El fallo del Tribunal Constitucional parece tan lleno de incoherencias, que la expresión que nos atreveríamos a utilizar es vergüenza, puesto que en el fondo la prohibición de la distribución de la píldora del día después en el Sistema Nacional de Salud es evidentemente una decisión de clase, y aquí hay que subrayar estas palabras porque se deja sin acceder a la píldora a quienes no tienen recursos y posibilidades de comprarla en la farmacia.

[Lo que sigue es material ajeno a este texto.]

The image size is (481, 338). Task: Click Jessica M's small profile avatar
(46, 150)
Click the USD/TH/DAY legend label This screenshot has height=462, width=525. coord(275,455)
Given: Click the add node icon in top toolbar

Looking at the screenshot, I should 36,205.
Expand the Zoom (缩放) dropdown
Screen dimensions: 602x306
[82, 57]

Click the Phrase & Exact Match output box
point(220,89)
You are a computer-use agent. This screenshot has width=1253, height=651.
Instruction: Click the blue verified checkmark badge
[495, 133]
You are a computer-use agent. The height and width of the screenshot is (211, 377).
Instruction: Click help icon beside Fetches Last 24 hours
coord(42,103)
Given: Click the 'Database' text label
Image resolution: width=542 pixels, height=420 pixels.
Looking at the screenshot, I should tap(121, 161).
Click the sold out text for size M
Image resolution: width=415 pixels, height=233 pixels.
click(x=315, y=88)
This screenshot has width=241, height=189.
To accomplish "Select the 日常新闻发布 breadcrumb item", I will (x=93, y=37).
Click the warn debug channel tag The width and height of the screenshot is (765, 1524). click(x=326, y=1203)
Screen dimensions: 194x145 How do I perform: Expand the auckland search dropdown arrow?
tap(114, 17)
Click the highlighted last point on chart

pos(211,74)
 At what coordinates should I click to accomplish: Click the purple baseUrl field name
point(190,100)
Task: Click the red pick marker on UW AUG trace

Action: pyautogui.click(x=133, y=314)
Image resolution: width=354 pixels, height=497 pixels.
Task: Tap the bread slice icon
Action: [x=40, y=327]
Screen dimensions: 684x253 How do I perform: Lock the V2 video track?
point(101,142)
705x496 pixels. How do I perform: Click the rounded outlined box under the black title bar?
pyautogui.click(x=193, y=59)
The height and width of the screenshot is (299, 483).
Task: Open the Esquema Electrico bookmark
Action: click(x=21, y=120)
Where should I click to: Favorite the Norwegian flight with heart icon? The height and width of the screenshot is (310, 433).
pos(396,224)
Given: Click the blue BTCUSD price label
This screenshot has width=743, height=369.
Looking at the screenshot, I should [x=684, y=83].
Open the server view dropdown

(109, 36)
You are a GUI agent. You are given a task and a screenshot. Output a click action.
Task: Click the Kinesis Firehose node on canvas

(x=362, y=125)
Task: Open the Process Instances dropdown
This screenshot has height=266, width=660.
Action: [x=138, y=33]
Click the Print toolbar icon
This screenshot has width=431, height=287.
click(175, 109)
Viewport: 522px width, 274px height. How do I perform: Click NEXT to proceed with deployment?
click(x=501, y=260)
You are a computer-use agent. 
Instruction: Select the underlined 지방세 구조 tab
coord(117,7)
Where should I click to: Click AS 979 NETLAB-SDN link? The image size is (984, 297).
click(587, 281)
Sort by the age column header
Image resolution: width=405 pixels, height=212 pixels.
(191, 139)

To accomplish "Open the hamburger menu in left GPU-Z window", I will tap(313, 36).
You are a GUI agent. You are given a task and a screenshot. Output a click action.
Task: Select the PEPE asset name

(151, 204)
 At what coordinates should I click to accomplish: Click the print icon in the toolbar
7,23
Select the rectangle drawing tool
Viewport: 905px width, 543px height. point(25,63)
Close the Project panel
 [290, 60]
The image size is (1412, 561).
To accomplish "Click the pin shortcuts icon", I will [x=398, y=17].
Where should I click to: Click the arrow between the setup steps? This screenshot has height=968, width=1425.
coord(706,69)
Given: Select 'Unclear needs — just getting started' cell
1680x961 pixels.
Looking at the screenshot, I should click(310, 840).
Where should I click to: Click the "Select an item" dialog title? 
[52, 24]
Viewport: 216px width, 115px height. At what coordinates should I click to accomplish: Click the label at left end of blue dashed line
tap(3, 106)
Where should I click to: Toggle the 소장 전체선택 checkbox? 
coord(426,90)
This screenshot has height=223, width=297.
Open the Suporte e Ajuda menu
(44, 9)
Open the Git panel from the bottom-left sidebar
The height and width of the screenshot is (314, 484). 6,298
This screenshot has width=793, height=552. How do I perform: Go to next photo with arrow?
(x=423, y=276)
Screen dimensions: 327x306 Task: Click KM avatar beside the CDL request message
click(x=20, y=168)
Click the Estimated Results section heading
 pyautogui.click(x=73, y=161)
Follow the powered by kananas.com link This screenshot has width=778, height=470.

El Tribunal Constitucional, y mido muy bien mis palabras, ha instaurado a partir de su incoherencia un verdadero golpe de Estado contra el pluralismo de este país, arropado con una visión restrictiva de la ética, donde sólo se concede valor, en el sentido de valórico, a una sola posición, quitándole todo valor ético a las temáticas y a las políticas asociadas a la salud sexual y reproductiva, así como a las políticas sanitarias respecto de la planificación.
El posicionamiento del Tribunal Constitucional bajo el patrocinio de estos diputados de la Alianza ha sobrepasado un límite, que si es aceptado por la sociedad sin reacción puede tener consecuencias catastróficas en el futuro.
Primero, porque se impone la idea de que sólo existe una ética y, segundo, porque reafirma una actitud que no sólo es de los parlamentarios de la derecha, sino también del establishment político: que dice que en una sociedad como la nuestra, teóricamente democrática, no es posible tener otras posturas que aquellas que son determinadas a través de los medios de comunicación o simplemente a partir de posiciones seudofundamentadas en una metafísica que no todos compartimos.
Es inaceptable el fallo del Tribunal Constitucional y la postura de los diputados patrocinantes porque con éste se prolonga, como si el tiempo no hubiera pasado, uno de los estigmas más inadmisibles de la dictadura. Ojo, porque esto es de vital importancia.
Todos aquellos que en un momento fueron capaces de enfrentar a la dictadura y los jóvenes que no la vivieron tienen que darse cuenta que aquí ha renacido la opresión autocrática en torno a una decisión valórica. Ha renacido la política en contra de los sectores populares y el privilegio de los sectores pudientes
– El autor es académico de la Facultad de Medicina de la Usach.